* What you are asked to do *
Return only those lines of the records below in which "will" appears.

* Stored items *
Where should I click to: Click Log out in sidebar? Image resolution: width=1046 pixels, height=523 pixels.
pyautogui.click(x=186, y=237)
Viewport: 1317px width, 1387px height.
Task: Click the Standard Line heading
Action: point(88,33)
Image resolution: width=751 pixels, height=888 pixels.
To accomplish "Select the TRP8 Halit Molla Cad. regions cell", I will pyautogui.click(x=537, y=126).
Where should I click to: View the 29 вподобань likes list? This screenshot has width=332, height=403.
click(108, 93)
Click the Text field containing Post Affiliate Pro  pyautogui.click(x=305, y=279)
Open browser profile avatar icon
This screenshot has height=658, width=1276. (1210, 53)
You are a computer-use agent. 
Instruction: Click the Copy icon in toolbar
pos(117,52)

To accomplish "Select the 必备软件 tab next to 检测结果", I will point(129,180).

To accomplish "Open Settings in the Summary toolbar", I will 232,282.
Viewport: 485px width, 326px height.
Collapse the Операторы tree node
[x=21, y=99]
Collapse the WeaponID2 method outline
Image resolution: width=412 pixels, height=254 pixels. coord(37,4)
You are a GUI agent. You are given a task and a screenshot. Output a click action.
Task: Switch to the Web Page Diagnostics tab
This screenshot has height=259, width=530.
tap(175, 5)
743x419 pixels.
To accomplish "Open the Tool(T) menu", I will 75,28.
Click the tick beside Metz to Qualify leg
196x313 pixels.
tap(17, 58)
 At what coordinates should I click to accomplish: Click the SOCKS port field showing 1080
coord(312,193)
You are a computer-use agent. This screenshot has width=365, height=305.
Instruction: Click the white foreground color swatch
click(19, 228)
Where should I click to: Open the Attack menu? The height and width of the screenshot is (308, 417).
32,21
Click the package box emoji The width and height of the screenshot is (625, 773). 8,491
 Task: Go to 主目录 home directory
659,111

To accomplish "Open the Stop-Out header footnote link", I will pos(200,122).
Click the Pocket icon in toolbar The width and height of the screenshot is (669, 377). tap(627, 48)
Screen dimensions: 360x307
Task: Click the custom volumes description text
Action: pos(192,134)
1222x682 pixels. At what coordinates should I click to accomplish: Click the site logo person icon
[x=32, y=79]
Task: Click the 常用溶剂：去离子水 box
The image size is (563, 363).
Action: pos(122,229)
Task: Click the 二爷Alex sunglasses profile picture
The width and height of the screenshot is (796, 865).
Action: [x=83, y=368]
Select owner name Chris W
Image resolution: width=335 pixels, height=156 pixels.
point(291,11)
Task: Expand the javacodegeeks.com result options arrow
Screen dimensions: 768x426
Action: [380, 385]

* Finished exercise *
To accomplish "Select the TRP8 Halit Molla Cad. regions cell", I will pyautogui.click(x=537, y=126).
To accomplish "Select the 必备软件 tab next to 检测结果", I will point(129,180).
To accomplish "Open Settings in the Summary toolbar", I will 232,282.
To accomplish "Open the Tool(T) menu", I will 75,28.
To accomplish "Open the Stop-Out header footnote link", I will pos(200,122).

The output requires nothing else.